[Supplied passage]

The 10 gallon isn't the best but it will work for a week or so at tops. If you can't afford a glass tank then don't bother with it, buy a buy rubbermaid bin. Try and get a clear one so it can kind of see out side of the cage a bit. I bought a big 4'x2'x2' tub for $20 over the summer. Just keep trying with the food in the other bin, don't worry about him not eating much he's probably just a bit stressed from the move. If he hasn't eaten in 3 days I would recommend PMing Bobby ( Varnyard Herps ) He's very knowledgeable about tegus and can help you with almost anything, he's helped me a few times. 

I can't help you too much with the hibernation because this is my first year going through hibernation with my tegus but you will notice them slowing down on there feed, sleeping a lot more, not being out all that much..those are all pretty clear signs. Theres also a whole forum on the site dedicated to hibernation.

NEVER dig up your tegu unless you need to, it will never learn to trust you if you dig it up in its only place of safety. Just wait for it to come out or just don't feed that day.

For your lighting, watch out with the 10.0 those things pump out a dangerous amount of UVB if there to close, I believe the recommended distance is at least 12 inchs with those and MVBs. I would also switch your blue bulb for a normal house hold bulb, the only difference is the colour on them. You will say a lot of money knowing that. To be more specific about the dangerousness if your tegu is forced to stay close to them for to long is that it could get what I believe is called Photo-conjuntive-ite-s (not sure of the spelling) but basically your lizard won't open its eyes anymore because it hurts them to much. It will also become expensive quick with vet bills and medications. 

To try and help you out with any UV questions you might have. All bulbs produce UVA which is the light we can see (except ceramic heat emmiters, they don't produce light at all) Only special bulbs will produce UVB though which are usually the expensive ones at the pet stores. UVB is invisible to our eyes but not to reptiles, I think they can see it some how. The BEST form of UVB is to just take your tegus outside for the day, even for a few hours. One days worth of unfiltered natural sunlight is worth 1 week of artificial lighting. By unfiltered I mean, no glass, window screen, plastic, mesh, etc. Glass and plastics block out the UVB from passing through while meshs block out some but not all. 

To your friend, ask him how he is approaching the tegu, is it in a slow, calm way or is he rushing in and chasing after it full speed when it runs away? Tell him to take his time trying to get it and when he does lift it up by sliding his hand (flat) under the tegu and just lifting it up. If he is being calm and its just the tegu being frightened tell him to just place his hand in the cage and leave it there while he reads a book or something to occupy himself from boredom, it shows the tegu that he isn't a threat and the tegu will learn that your friend won't hurt him. He could also try putting a piece of clothing (ie t-shirt) in the cage that he has worn for the past day or so (so it has his scent) and just leave it in there for a week so it gets used to his smell.

[Given entries]
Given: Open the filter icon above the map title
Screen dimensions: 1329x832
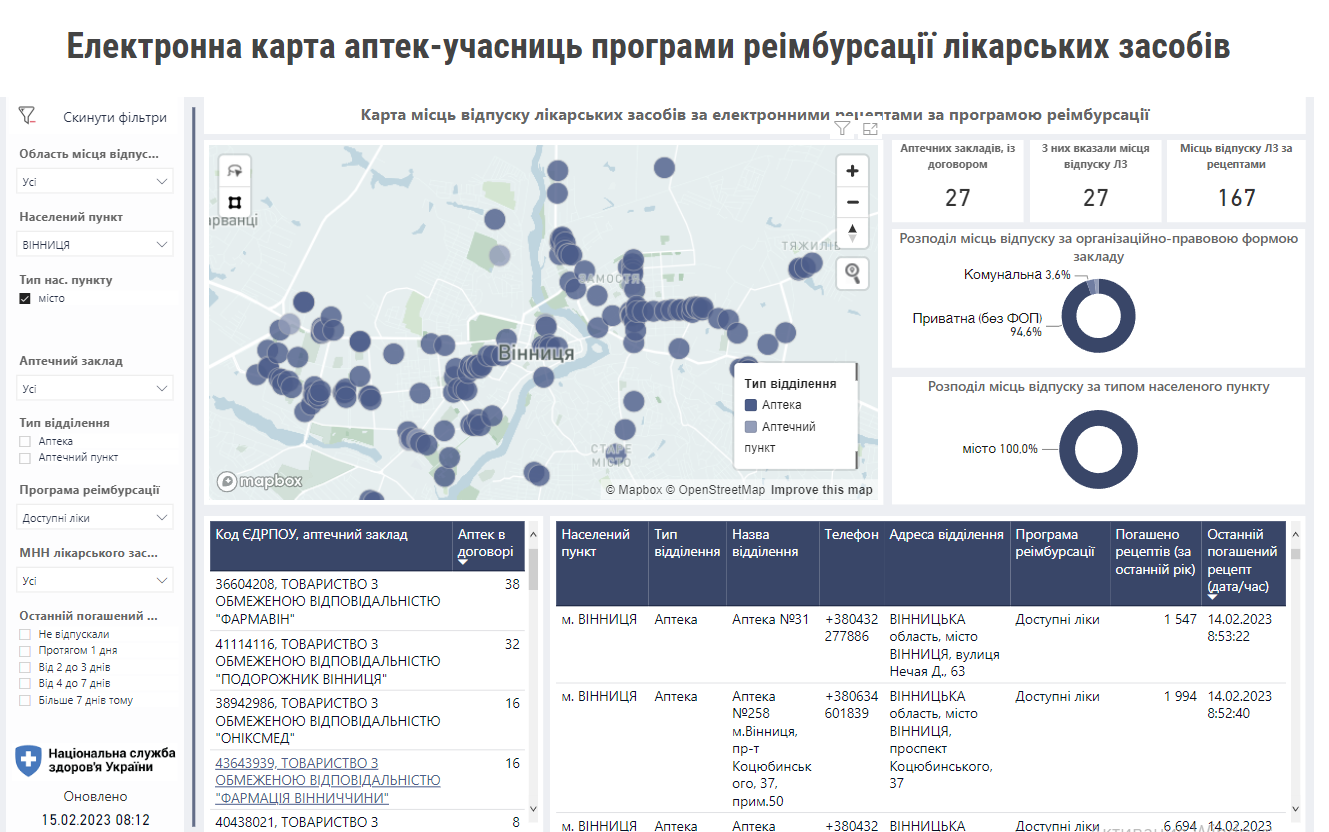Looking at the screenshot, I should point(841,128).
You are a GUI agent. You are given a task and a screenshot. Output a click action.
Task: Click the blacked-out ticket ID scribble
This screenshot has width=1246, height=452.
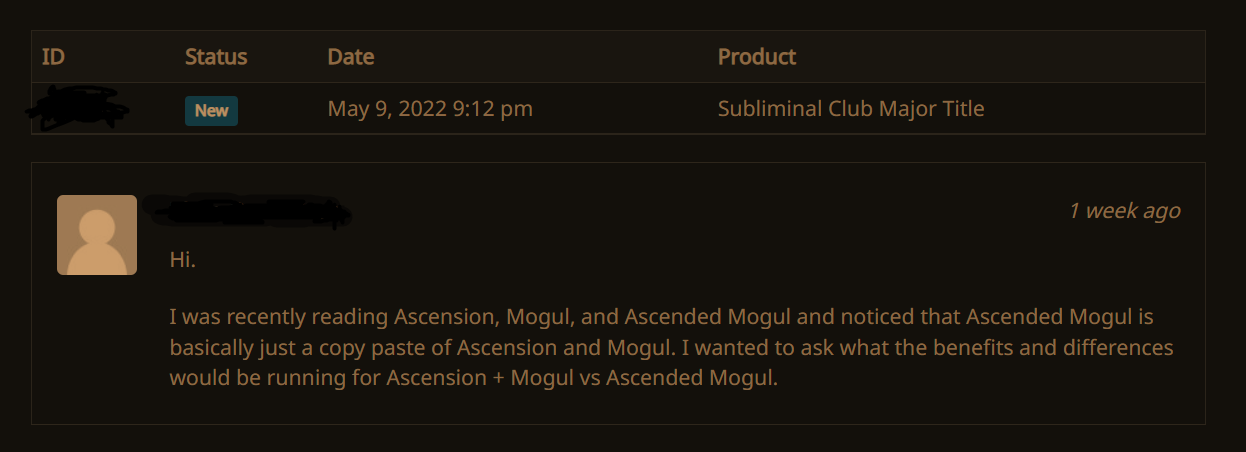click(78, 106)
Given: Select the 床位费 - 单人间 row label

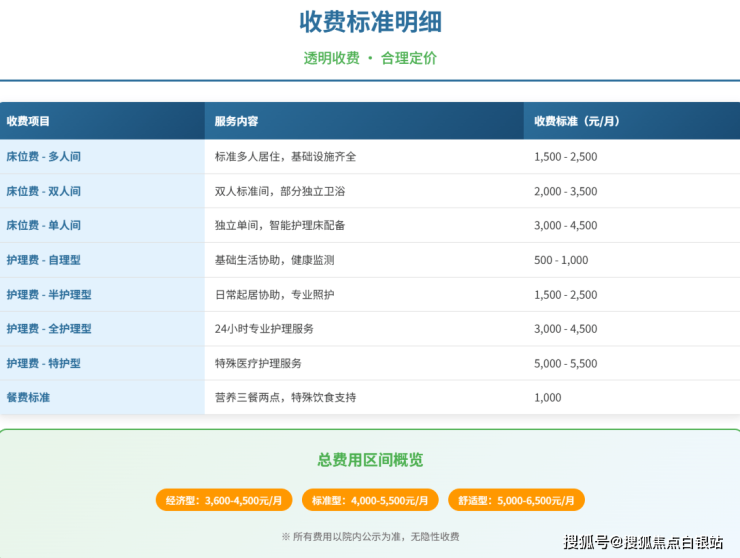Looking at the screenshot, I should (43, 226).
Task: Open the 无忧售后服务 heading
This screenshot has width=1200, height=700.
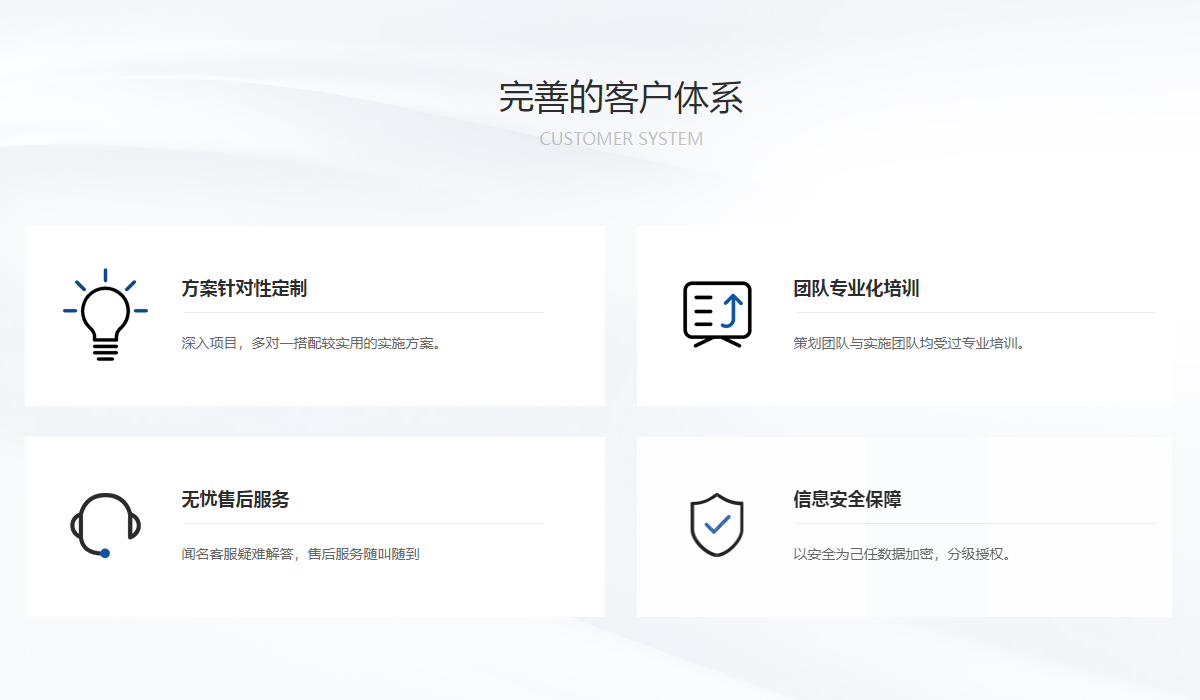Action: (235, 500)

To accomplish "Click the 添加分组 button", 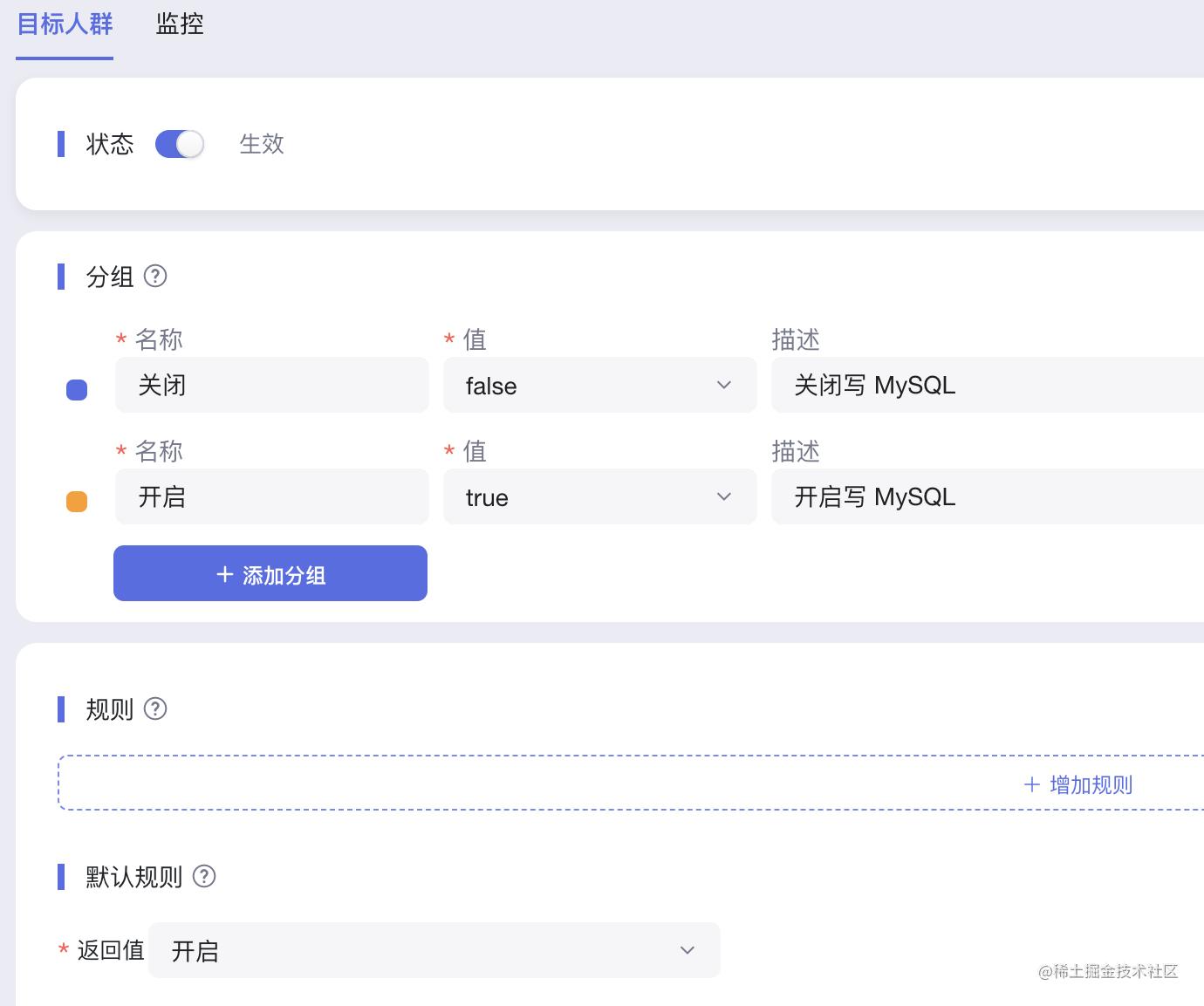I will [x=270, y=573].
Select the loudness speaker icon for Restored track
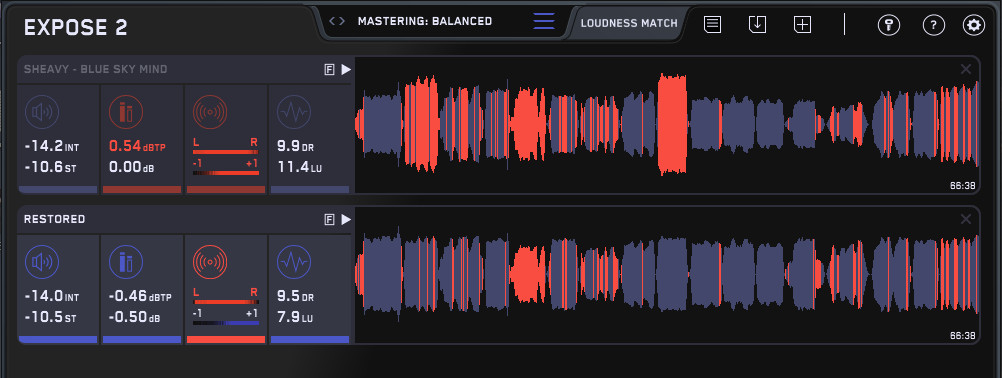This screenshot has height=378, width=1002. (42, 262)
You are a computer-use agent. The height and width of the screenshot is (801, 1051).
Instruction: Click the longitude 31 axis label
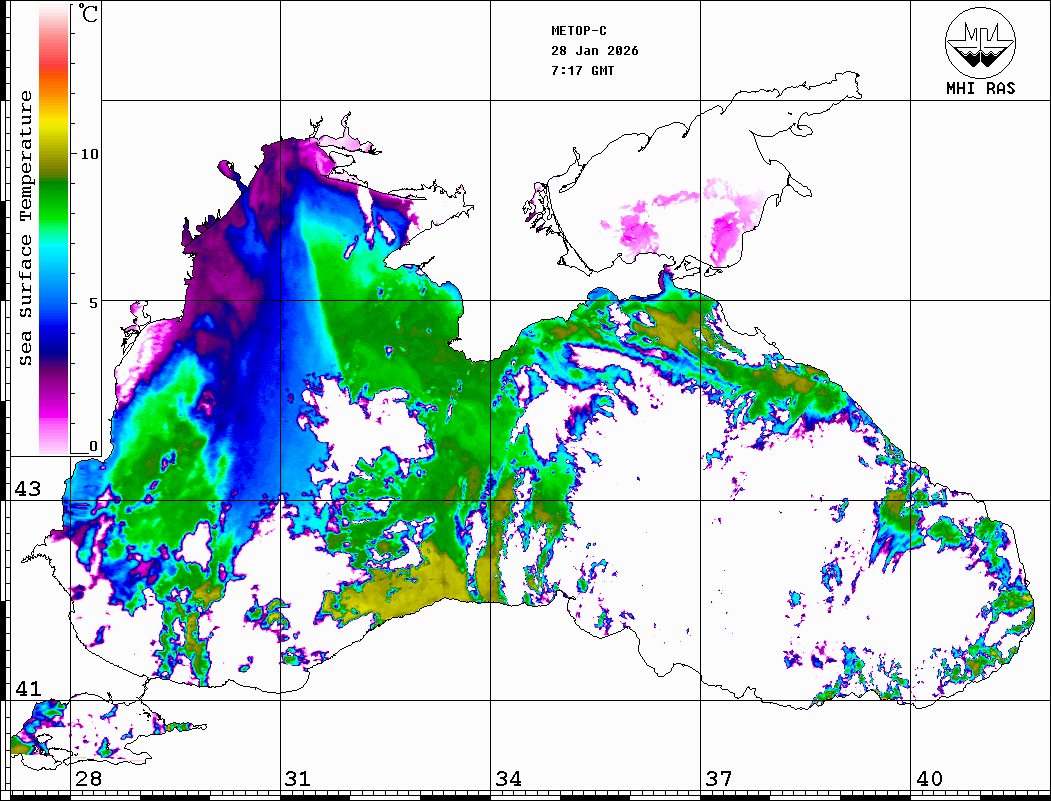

[What the exercise asks] Reproduce everything in the tegu care passage from "The 10 gallon" down to "a few times.", word for word. The lines have nothing to do with the passage on tegu care.

[Answer area]
The 10 gallon isn't the best but it will work for a week or so at tops. If you can't afford a glass tank then don't bother with it, buy a buy rubbermaid bin. Try and get a clear one so it can kind of see out side of the cage a bit. I bought a big 4'x2'x2' tub for $20 over the summer. Just keep trying with the food in the other bin, don't worry about him not eating much he's probably just a bit stressed from the move. If he hasn't eaten in 3 days I would recommend PMing Bobby ( Varnyard Herps ) He's very knowledgeable about tegus and can help you with almost anything, he's helped me a few times.